### PROBLEM DETAILS
Reproduce every item below verbatim, line for line, with no changes.
--- RECORDS SUPPLIED ---
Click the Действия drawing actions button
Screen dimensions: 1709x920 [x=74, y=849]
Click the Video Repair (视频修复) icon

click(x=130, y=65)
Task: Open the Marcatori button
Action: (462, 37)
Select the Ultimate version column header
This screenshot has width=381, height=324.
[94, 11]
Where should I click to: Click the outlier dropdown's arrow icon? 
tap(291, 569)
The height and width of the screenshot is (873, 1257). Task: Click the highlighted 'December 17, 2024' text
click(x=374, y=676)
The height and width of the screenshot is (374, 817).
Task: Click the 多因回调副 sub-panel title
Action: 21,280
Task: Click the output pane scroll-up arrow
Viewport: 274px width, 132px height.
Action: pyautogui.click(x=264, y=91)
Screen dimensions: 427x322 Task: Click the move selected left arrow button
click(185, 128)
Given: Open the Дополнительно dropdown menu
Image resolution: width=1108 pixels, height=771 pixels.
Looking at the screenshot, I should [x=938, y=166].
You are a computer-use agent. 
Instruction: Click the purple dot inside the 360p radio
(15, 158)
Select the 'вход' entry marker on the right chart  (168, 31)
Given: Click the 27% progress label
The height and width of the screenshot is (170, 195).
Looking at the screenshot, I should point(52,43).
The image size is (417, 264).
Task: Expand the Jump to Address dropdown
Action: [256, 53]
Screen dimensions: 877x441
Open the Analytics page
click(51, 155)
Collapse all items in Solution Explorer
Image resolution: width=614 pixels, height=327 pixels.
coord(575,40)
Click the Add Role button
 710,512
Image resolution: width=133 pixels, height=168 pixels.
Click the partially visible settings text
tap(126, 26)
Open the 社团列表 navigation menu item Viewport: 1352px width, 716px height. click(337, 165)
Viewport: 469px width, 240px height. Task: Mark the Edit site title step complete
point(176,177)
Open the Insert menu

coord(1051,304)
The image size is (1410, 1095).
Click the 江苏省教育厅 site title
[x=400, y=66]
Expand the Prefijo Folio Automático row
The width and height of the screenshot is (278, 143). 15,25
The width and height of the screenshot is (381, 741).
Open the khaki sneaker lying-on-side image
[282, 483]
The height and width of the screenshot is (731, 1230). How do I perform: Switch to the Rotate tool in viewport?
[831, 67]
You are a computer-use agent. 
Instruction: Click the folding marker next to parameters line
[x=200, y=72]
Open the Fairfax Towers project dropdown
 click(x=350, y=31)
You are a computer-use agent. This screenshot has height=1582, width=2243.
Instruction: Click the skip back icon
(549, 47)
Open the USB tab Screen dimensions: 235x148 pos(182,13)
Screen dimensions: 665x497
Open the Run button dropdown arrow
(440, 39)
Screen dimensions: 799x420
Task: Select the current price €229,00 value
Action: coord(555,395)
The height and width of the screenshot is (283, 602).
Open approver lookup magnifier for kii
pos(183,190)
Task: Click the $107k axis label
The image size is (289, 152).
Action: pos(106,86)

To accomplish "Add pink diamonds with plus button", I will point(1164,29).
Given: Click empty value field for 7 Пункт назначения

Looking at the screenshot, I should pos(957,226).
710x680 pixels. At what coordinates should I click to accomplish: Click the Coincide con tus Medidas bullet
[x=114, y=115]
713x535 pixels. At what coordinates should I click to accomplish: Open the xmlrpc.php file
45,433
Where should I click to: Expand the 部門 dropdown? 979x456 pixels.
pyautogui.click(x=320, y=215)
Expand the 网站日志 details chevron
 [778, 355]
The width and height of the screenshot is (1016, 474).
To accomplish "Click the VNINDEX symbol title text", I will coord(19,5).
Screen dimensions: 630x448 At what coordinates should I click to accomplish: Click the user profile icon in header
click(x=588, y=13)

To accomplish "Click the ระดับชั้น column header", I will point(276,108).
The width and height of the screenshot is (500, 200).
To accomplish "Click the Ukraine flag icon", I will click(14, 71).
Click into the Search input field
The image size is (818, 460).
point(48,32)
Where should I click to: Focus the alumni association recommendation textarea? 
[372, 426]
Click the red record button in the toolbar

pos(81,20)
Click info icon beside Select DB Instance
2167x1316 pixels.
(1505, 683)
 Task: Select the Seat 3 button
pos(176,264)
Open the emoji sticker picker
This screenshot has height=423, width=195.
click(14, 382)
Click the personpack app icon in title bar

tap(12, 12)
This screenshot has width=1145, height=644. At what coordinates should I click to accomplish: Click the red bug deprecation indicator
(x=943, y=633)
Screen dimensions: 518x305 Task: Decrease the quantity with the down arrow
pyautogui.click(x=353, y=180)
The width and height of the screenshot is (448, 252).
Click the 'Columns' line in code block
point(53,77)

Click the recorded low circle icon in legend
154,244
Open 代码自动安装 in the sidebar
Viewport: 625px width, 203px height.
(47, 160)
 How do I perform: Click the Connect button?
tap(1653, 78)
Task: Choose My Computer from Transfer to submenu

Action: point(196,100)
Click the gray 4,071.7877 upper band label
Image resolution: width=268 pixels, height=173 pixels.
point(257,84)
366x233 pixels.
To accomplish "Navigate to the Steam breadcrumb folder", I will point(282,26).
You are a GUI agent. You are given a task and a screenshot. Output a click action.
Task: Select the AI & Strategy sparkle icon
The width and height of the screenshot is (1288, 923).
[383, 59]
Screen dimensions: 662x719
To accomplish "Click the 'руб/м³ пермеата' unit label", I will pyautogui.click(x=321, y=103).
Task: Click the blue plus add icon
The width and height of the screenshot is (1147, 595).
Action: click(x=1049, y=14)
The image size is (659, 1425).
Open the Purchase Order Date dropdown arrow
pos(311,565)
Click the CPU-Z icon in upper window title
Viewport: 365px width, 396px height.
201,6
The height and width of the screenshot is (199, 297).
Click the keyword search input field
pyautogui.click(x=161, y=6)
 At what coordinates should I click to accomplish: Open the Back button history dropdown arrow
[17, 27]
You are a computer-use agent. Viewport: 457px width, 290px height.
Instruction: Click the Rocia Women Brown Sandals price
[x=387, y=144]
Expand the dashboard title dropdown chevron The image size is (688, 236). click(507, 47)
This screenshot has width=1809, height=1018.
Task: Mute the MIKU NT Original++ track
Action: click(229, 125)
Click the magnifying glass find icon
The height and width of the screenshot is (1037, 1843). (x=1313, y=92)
---
### EXPECTED ANSWER
Click the Действия drawing actions button
Screen dimensions: 1709x920 [x=74, y=849]
Click the Video Repair (视频修复) icon

click(x=130, y=65)
Task: Open the Marcatori button
Action: (462, 37)
Select the Ultimate version column header
This screenshot has width=381, height=324.
[94, 11]
Where should I click to: Click the outlier dropdown's arrow icon? 
tap(291, 569)
The height and width of the screenshot is (873, 1257). Task: Click the highlighted 'December 17, 2024' text
click(x=374, y=676)
The height and width of the screenshot is (374, 817).
Task: Click the 多因回调副 sub-panel title
Action: 21,280
Task: Click the output pane scroll-up arrow
Viewport: 274px width, 132px height.
Action: pyautogui.click(x=264, y=91)
Screen dimensions: 427x322 Task: Click the move selected left arrow button
click(185, 128)
Given: Open the Дополнительно dropdown menu
Image resolution: width=1108 pixels, height=771 pixels.
Looking at the screenshot, I should [x=938, y=166].
You are a computer-use agent. 
Instruction: Click the purple dot inside the 360p radio
(15, 158)
Select the 'вход' entry marker on the right chart  (168, 31)
Given: Click the 27% progress label
The height and width of the screenshot is (170, 195).
Looking at the screenshot, I should point(52,43).
The image size is (417, 264).
Task: Expand the Jump to Address dropdown
Action: [256, 53]
Screen dimensions: 877x441
Open the Analytics page
click(51, 155)
Collapse all items in Solution Explorer
Image resolution: width=614 pixels, height=327 pixels.
coord(575,40)
Click the Add Role button
 710,512
Image resolution: width=133 pixels, height=168 pixels.
Click the partially visible settings text
tap(126, 26)
Open the 社团列表 navigation menu item Viewport: 1352px width, 716px height. click(337, 165)
Viewport: 469px width, 240px height. Task: Mark the Edit site title step complete
point(176,177)
Open the Insert menu

coord(1051,304)
The image size is (1410, 1095).
Click the 江苏省教育厅 site title
[x=400, y=66]
Expand the Prefijo Folio Automático row
The width and height of the screenshot is (278, 143). 15,25
The width and height of the screenshot is (381, 741).
Open the khaki sneaker lying-on-side image
[282, 483]
The height and width of the screenshot is (731, 1230). How do I perform: Switch to the Rotate tool in viewport?
[831, 67]
You are a computer-use agent. 
Instruction: Click the folding marker next to parameters line
[x=200, y=72]
Open the Fairfax Towers project dropdown
 click(x=350, y=31)
You are a computer-use agent. This screenshot has height=1582, width=2243.
Instruction: Click the skip back icon
(549, 47)
Open the USB tab Screen dimensions: 235x148 pos(182,13)
Screen dimensions: 665x497
Open the Run button dropdown arrow
(440, 39)
Screen dimensions: 799x420
Task: Select the current price €229,00 value
Action: coord(555,395)
The height and width of the screenshot is (283, 602).
Open approver lookup magnifier for kii
pos(183,190)
Task: Click the $107k axis label
The image size is (289, 152).
Action: pos(106,86)

To accomplish "Add pink diamonds with plus button", I will point(1164,29).
Given: Click empty value field for 7 Пункт назначения

Looking at the screenshot, I should pos(957,226).
710x680 pixels. At what coordinates should I click to accomplish: Click the Coincide con tus Medidas bullet
[x=114, y=115]
713x535 pixels. At what coordinates should I click to accomplish: Open the xmlrpc.php file
45,433
Where should I click to: Expand the 部門 dropdown? 979x456 pixels.
pyautogui.click(x=320, y=215)
Expand the 网站日志 details chevron
 [778, 355]
The width and height of the screenshot is (1016, 474).
To accomplish "Click the VNINDEX symbol title text", I will coord(19,5).
Screen dimensions: 630x448 At what coordinates should I click to accomplish: Click the user profile icon in header
click(x=588, y=13)

To accomplish "Click the ระดับชั้น column header", I will point(276,108).
The width and height of the screenshot is (500, 200).
To accomplish "Click the Ukraine flag icon", I will click(14, 71).
Click into the Search input field
The image size is (818, 460).
point(48,32)
Where should I click to: Focus the alumni association recommendation textarea? 
[372, 426]
Click the red record button in the toolbar

pos(81,20)
Click info icon beside Select DB Instance
2167x1316 pixels.
(1505, 683)
 Task: Select the Seat 3 button
pos(176,264)
Open the emoji sticker picker
This screenshot has height=423, width=195.
click(14, 382)
Click the personpack app icon in title bar

tap(12, 12)
This screenshot has width=1145, height=644. At what coordinates should I click to accomplish: Click the red bug deprecation indicator
(x=943, y=633)
Screen dimensions: 518x305 Task: Decrease the quantity with the down arrow
pyautogui.click(x=353, y=180)
The width and height of the screenshot is (448, 252).
Click the 'Columns' line in code block
point(53,77)

Click the recorded low circle icon in legend
154,244
Open 代码自动安装 in the sidebar
Viewport: 625px width, 203px height.
(47, 160)
 How do I perform: Click the Connect button?
tap(1653, 78)
Task: Choose My Computer from Transfer to submenu

Action: point(196,100)
Click the gray 4,071.7877 upper band label
Image resolution: width=268 pixels, height=173 pixels.
point(257,84)
366x233 pixels.
To accomplish "Navigate to the Steam breadcrumb folder", I will point(282,26).
You are a GUI agent. You are given a task and a screenshot. Output a click action.
Task: Select the AI & Strategy sparkle icon
The width and height of the screenshot is (1288, 923).
[383, 59]
Screen dimensions: 662x719
To accomplish "Click the 'руб/м³ пермеата' unit label", I will pyautogui.click(x=321, y=103).
Task: Click the blue plus add icon
The width and height of the screenshot is (1147, 595).
Action: click(x=1049, y=14)
The image size is (659, 1425).
Open the Purchase Order Date dropdown arrow
pos(311,565)
Click the CPU-Z icon in upper window title
Viewport: 365px width, 396px height.
201,6
The height and width of the screenshot is (199, 297).
Click the keyword search input field
pyautogui.click(x=161, y=6)
 At what coordinates should I click to accomplish: Open the Back button history dropdown arrow
[17, 27]
You are a computer-use agent. Viewport: 457px width, 290px height.
Instruction: Click the Rocia Women Brown Sandals price
[x=387, y=144]
Expand the dashboard title dropdown chevron The image size is (688, 236). click(507, 47)
This screenshot has width=1809, height=1018.
Task: Mute the MIKU NT Original++ track
Action: click(229, 125)
Click the magnifying glass find icon
The height and width of the screenshot is (1037, 1843). (x=1313, y=92)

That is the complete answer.